Salesforce Charges $4 Per Resolved Ticket Now. What Happens to the Ones AI Can’t Solve?
Salesforce Agentforce just repriced the AI support market. Two to four dollars per resolved conversation. Per resolution. Not per seat, not per month, not per user. Per ticket your AI actually closes. Understanding the true AI support per resolution cost means looking beyond the sticker price to what happens at the edges of what AI can handle.
On paper, that sounds like a bargain. And it is, for the easy stuff. FAQ deflection, order status lookups, password resets. Your AI handles a thousand of those for four thousand dollars and your human support team never has to touch them.
The problem is what happens to the ones it can’t solve.
The AI Support Per Resolution Cost Nobody Is Talking About
A meaningful slice of enterprise and field support tickets can’t be deflected because they require someone to see something. Not read something, not search for something. See it. The technician in the field who needs to know if a valve is installed correctly. The customer whose equipment display shows an error code that isn’t in any manual. The installer who needs a visual confirmation that the connection is right before powering up. These aren’t edge cases. In field service, manufacturing support, and technical hardware, they’re closer to 30% of your volume.
Per-resolution pricing doesn’t make those tickets cheaper. It makes the gap between “deflectable” and “not deflectable” impossible to ignore.
What Happens When AI Loads Your Queue With Only Hard Cases
Here’s the math that support leaders are now staring at. If AI resolves 70% of your tickets at $4 each, great. But the remaining 30% still fall back to human agents. Except now your human queue isn’t handling routine stuff anymore. The AI already screened that out. What’s left is harder. The escalations are messier, the context is scattered across bot conversations and knowledge base dead ends, and your agents are handling a volume of genuinely difficult cases back to back with no easy wins to break the tension.
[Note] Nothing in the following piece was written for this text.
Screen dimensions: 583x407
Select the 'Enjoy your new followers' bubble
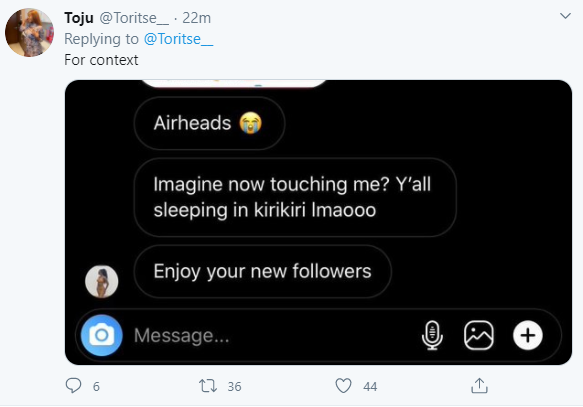coord(262,271)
You didn’t make support cheaper. You made it more expensive per hard ticket, because you loaded your human queue with nothing but hard tickets.
The per-resolution model implicitly assumes a clean handoff. AI resolves what it can, humans handle the rest, everyone wins. But the “rest” isn’t a uniform category. Some of what AI can’t handle is just process friction – forms that haven’t been digitized, approval loops that haven’t been automated, workflows that a few engineering hours would fix. Those are solvable. The genuinely intractable ones are the physical, visual, in-the-field problems where no amount of AI chat can substitute for someone actually looking at the thing.
The Non-Deflectable Tier: Where Visual Support Becomes Infrastructure
I’ve been thinking about this a lot at Viewabo, where we build remote visual support for exactly these situations. What we see in the market is that the companies most affected by per-resolution pricing aren’t the ones with bad support operations. They’re often the ones with sophisticated support operations that already deflected everything deflectable years ago. The stuff left in their queue was already the hard visual and field stuff. Now they’re being asked to pay per resolution on tickets that were never going to resolve without a human with eyes on the problem.
The Agentforce pricing shift is going to accelerate a segmentation in the support software market that was already happening slowly. On one side, you have “deflectable support” – the knowledge base queries, the status lookups, the password resets. AI owns this category now and per-resolution pricing is a reasonable model for it. On the other side, you have “non-deflectable support” – the physical, visual, field, and technical escalations that require presence, context, and judgment. These tickets are getting more expensive to handle not because AI failed, but because AI success concentrated the hard cases.
What this means practically: if you’re running a support operation with meaningful field or technical support volume, you need a cost model for your non-deflectable tier, not just your deflectable tier. The instinct is to throw more agents at it. The better answer is to make each non-deflectable interaction faster and more effective – which is where visual support, screen sharing, and remote assistance tools start looking less like nice-to-haves and more like cost reduction infrastructure.
Rethinking Self-Service When Some Problems Can’t Be Self-Served
There’s a related shift worth noting in how support leaders think about self-service more broadly. Self-service deflection, like AI resolution, is only as good as your ability to identify which issues can actually be self-served. Visual and physical problems usually can’t be. When you push all your support volume toward self-service or AI resolution, you don’t eliminate the non-deflectable tier – you isolate it, and then you have to figure out what it actually costs.
Salesforce didn’t invent this problem. They just priced the market in a way that makes it visible. Four dollars per resolved ticket is a very clear number. It’s easy to build a business case around. What’s harder to price is the ticket that costs forty dollars in agent time because it required three escalations, a video call, and a field visit before anyone understood what was actually wrong.
Those tickets aren’t going away. They’re just getting more expensive to ignore.